What needs to be done: Decide whether each statement agrees with the court opinion below. Answer yes or no, and quote the words from the opinion that settle it. 1. The couple married in Nevada in 1941. 2. The property settlement agreement was signed the day before the divorce trial. 3. Bessie paid Mulcahy a fee to represent her.
*** Selection
BESSIE PROTOPAPPAS, Plaintiff and Respondent, v. STAVROS PROTOPAPPAS, Defendant and Appellant.


Taylor & Taylor and Edward T. Taylor, Jr., for Defendant and Appellant. [213 Cal. App. 2d 661]

Cardozo, Trimbur & Nickerson and Charles K. Brunn for Plaintiff and Respondent.



This appeal is from a judgment voiding a property settlement agreement, and setting aside that portion of a final decree of divorce approving said property settlement agreement entered in the First Judicial District Court of the State of Nevada.

Stavros and Bessie Protopappas were married in the State of Utah in 1941. Thereafter they moved to California, where they accumulated community property. In 1955 they moved to Reno, Nevada, and there acquired additional community property. Their unhappy marriage culminated in a Reno divorce May 10, 1956. The day before the divorce trial, the parties signed a property settlement agreement which provided for transfer of all community property to the husband. The husband was also bound by the agreement to pay support money for the children of the parties and to purchase a house at a cost not to exceed $12,000, for the wife and children.

In her complaint to set aside the agreement and the Nevada decree approving it, respondent wife alleged that appellant husband assured her that the value of their community property was less than the liens against it; that she was induced by this representation to convey and transfer her interest in the community property to him; that the property actually had a value in excess of $195,000. The evidence disclosed a net value of $118,871.

The circumstances surrounding the preparation of the property settlement agreement and the divorce action which followed, are these: Before seeing a lawyer about a divorce Bessie and Stavros discussed their problems, including property rights. Then they consulted a lawyer named Livierato, whom they had met at a Greek lodge. The attorney prepared a property settlement agreement in accordance with their instructions. The record reflects that he made no inquiry as to the value of the property or whether the division was fair and equitable. He advised them that it would be necessary for Bessie to have an attorney at the divorce hearing, and suggested a friend of his, one Mulcahy. Bessie testified that both Stavros and attorney Livierato advised her not to appear at the trial, and she didn't. Stavros appeared at the divorce hearing and was represented by Livierato; Mulcahy, although he [213 Cal. App. 2d 662] never met Bessie and she paid him no fee, purported to represent her.
******
*** Data block
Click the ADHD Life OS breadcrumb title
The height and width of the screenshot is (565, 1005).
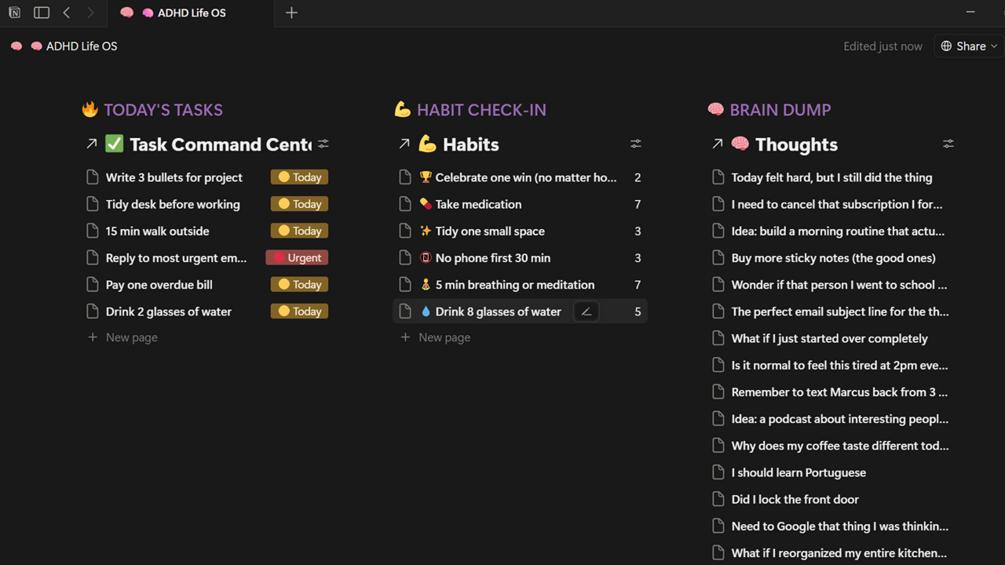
******
Completed exercise:
1. No: "Stavros and Bessie Protopappas were married in the State of Utah in 1941."
2. Yes: "The day before the divorce trial, the parties signed a property settlement agreement"
3. No: "she paid him no fee"